Figure 2: Example of BibTeX reference, from article type
@ARTICLE{joseph92a,
AUTHOR = {S. H. Joseph and T. P. Pridmore},
TITLE = {Knowledge-Directed Interpretation of Mechanical
Engineering Drawings},
JOURNAL = {IEEE Transactions on PAMI},
YEAR = {1992},
NUMBER = {9},
VOLUME = {14},
PAGES = {211--222},
MONTH = {September},
KEYWORDS = {segmentation, forms},
ABSTRACT = {The approach is based on item extraction}
}
Figure 3: BibTeX reference, converted to XML
<doc>
<ref>joseph92a</ref>
<author><a>S. H. Joseph</a><a>T. P. Pridmore</a></author>
<title><mot>Knowledge-Directed</mot><mot>Interpretation</mot><mot>of</mot>
<mot>Mechanical</mot><mot>Engineering</mot><mot>Drawings</mot>
</title>
<journal>IEEE Transactions on PAMI</journal>
<year>1992</year>
<number>9</number>
<volume>14</volume>
<pages>211--222</pages>
<month>September</month>
<keywords><k>segmentation</k><k>forms</k></keywords>
</doc>
An advantage of the use of a BibTeX base is the facile getting of its physical version, using LaTeX and dvips. A program which "substracts" the logical version from the physical one, which automatically extract the separators was written. That allows to treat many bibliographic styles: one is not compelled to know of the printing rules of all the styles; an unknown style is treated as a known one.
That's what Figure 4 shows: a tool translating the logical references into PostScript and into the XML format used is sufficient to generate a Concept Network adapted to the recognition of references using the same bibliographic style, into the format of the database.
Figure 4: building of a Concept Network for bibliographic references
Generic
__----- XML-------> Structure extraction ---->+----------------+
/ (fields and sub-fields) | |
references | |
database ---PostScript---> Separators detection ----->| Statistic +---> Concept Network
(BibTeX) | (occurrences, |
\ | co-occurrences)|
+-------XML-------> Terms extraction --------->| |
(fields instances) +----------------+
Specific
See also:
The previous nodes show the working of a system that automatically build a Concept Network from a BibTeX database and a bibliographic style. From the logical point of view, the Concept Network is divided into two parts: the generic one, containing the fields' hierarchy, and the specific one, containing links between the leaves instances of the fields' hierarchy, and these instances. The physical aspect of the network is wholly located in its generic part, because it has to be general for a bibliographic style: it consists only in "separator" nodes, linking two fields of the same level in the fields' hierarchy, and contained in higher-level nodes. No node from the specific part gives information on the physical aspect of a reference (at least, on its typography, or on its punctuation).

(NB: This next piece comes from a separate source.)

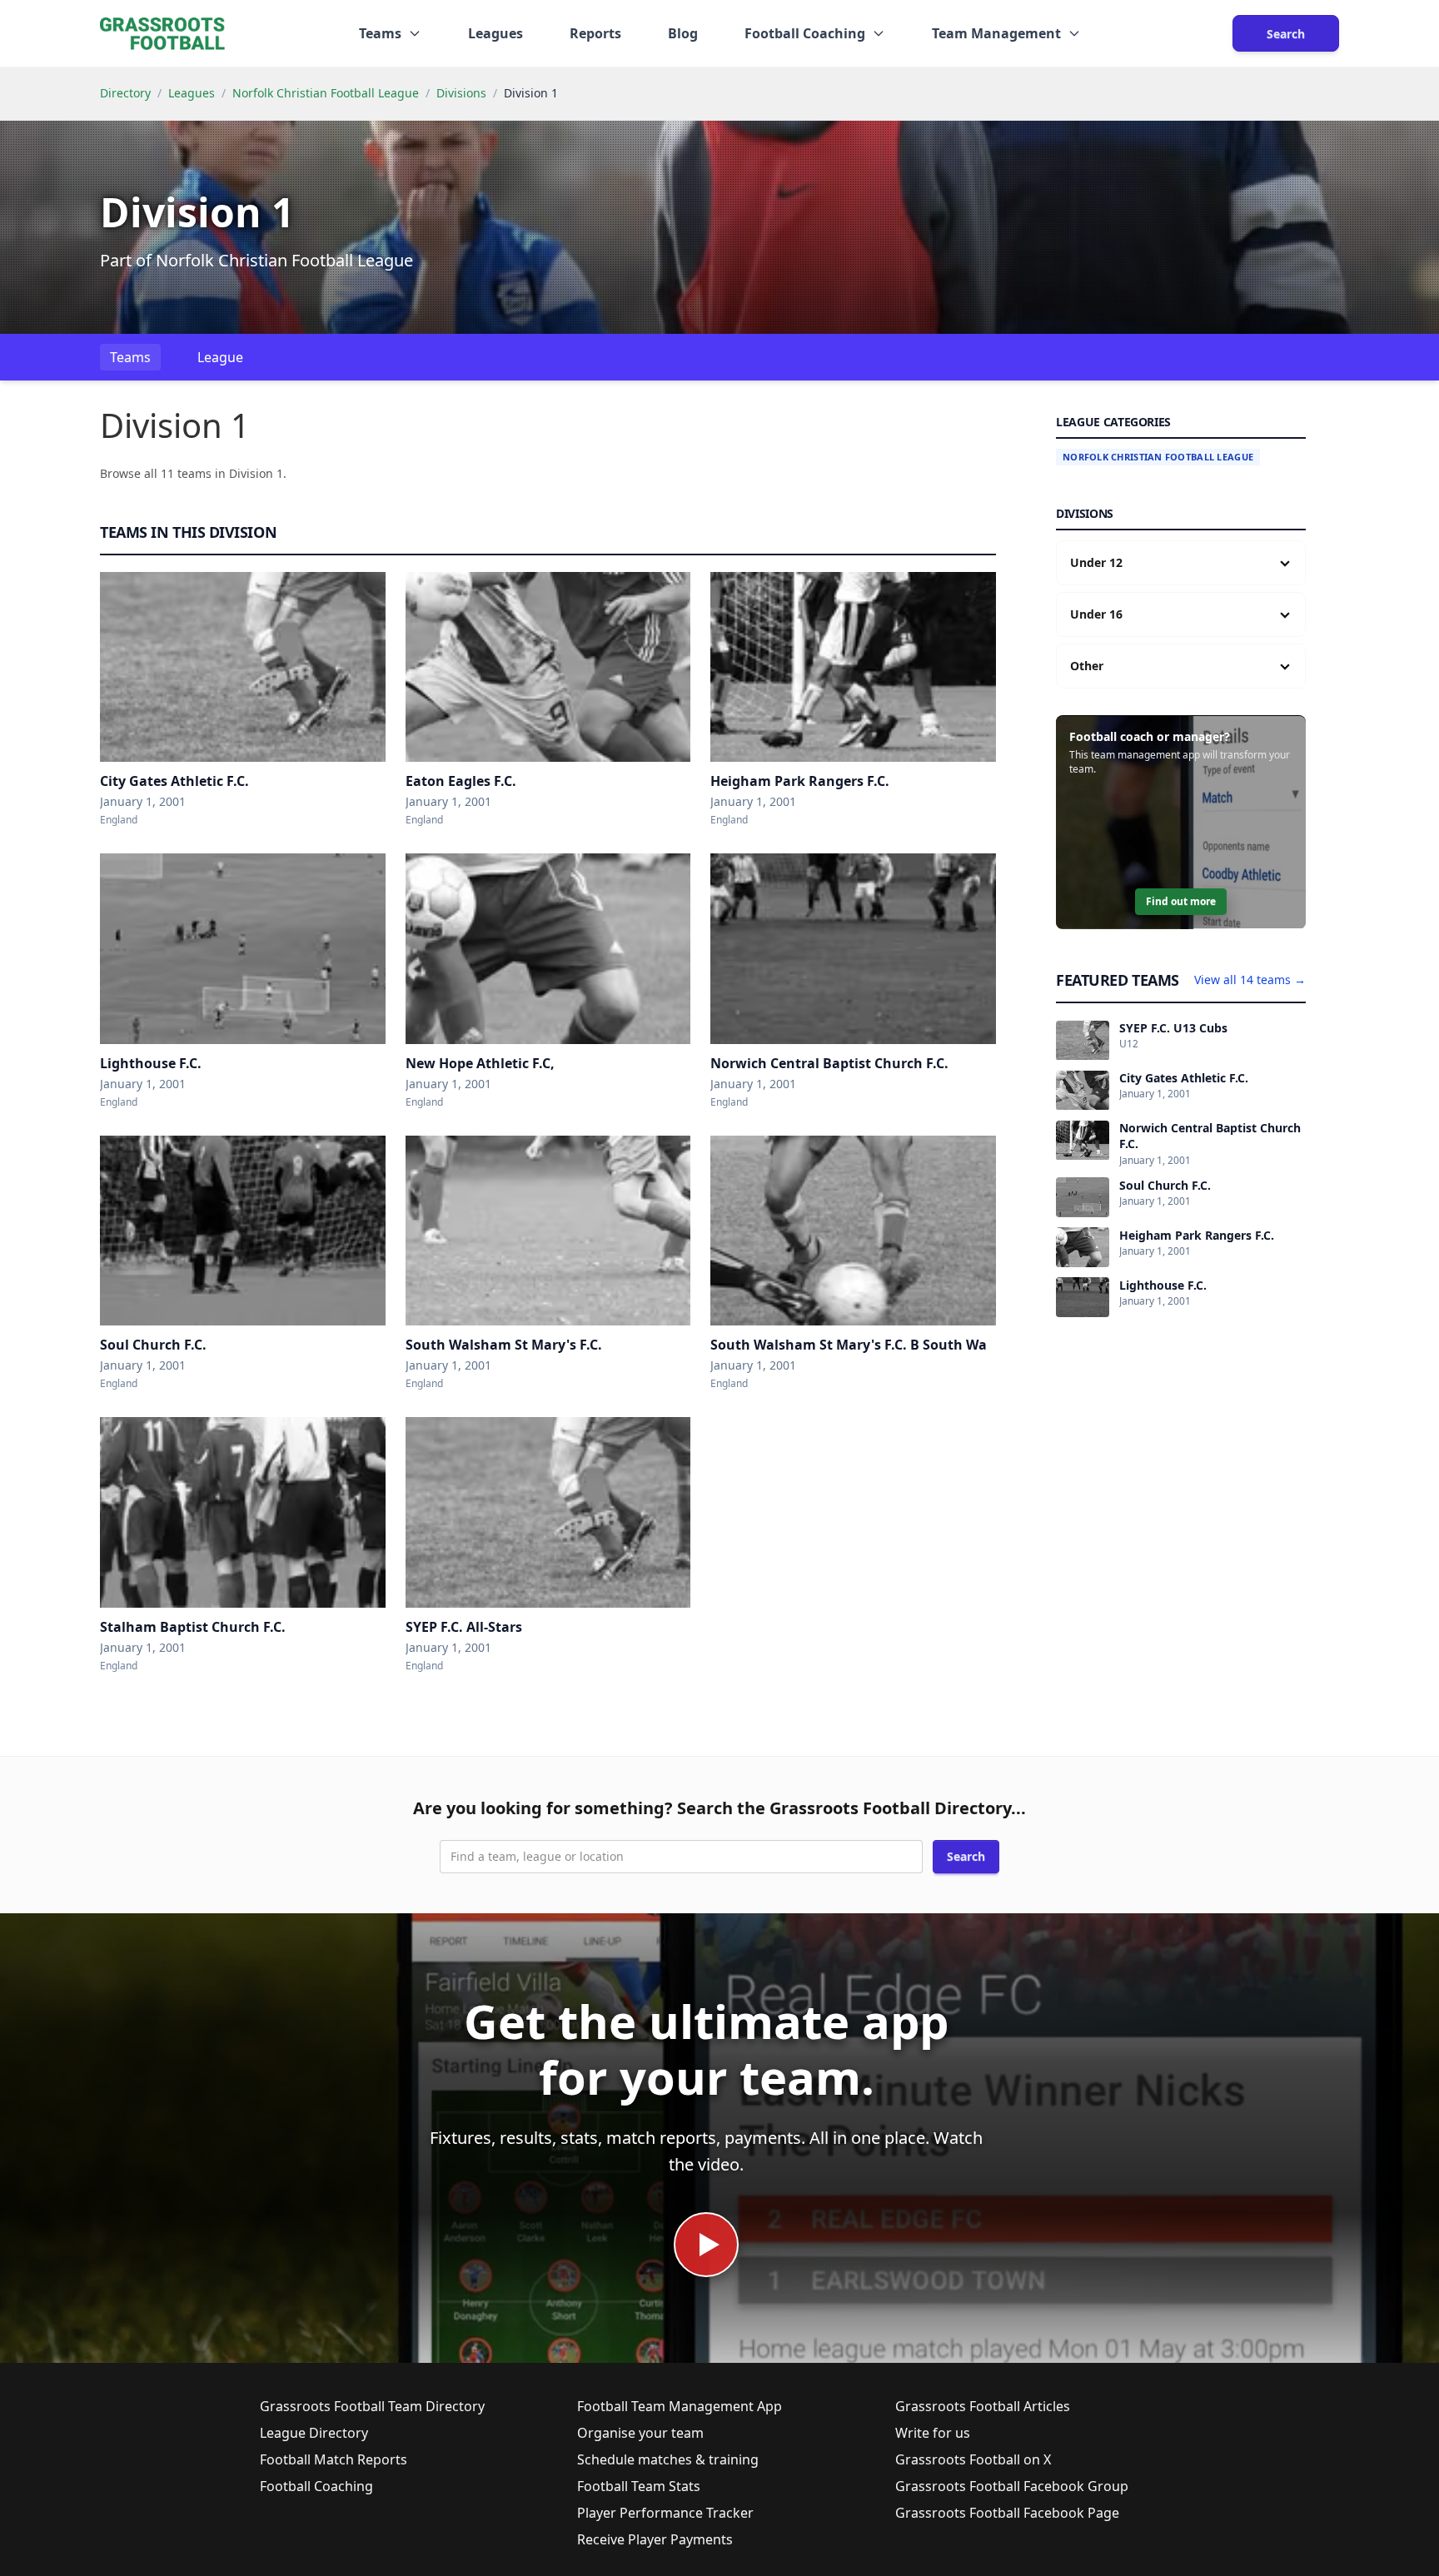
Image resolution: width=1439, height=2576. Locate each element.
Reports (595, 33)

As the computation of the node's attributes, and especially of the co-occurrence links between the specific nodes only depends on occurrence and co-occurrence counting, one can consider the building of system that "learns" when it discovers something. That is to say, it could integrate a recognized reference (possibly validated by a human operator) into the Concept Network, simply by incrementing counters in the links (co-occurrence counters) and in the nodes (occurrence counters). Notwithstanding that one should rather remember the counters than the weights in the Concept Network, some problems raise: how to know that the recognized reference is not already integrated in the network? This reference may already exist in the network under a slightly different form? In this case, it should be better not to bend statistics, adding already existing co-occurrences. This is a complex problem of data unicity in a base, of distance between two records... Fortunately, as soon as the number of references is sufficient the relative importance of doubles addition diminishes. Indeed, all weight that are likely to be changed are local, that is to say that they depend of the number of occurrences of the nodes from which their links start. One can thus assert that adding doubles in the Concept Network is negligible as soon as the number of known references is already big.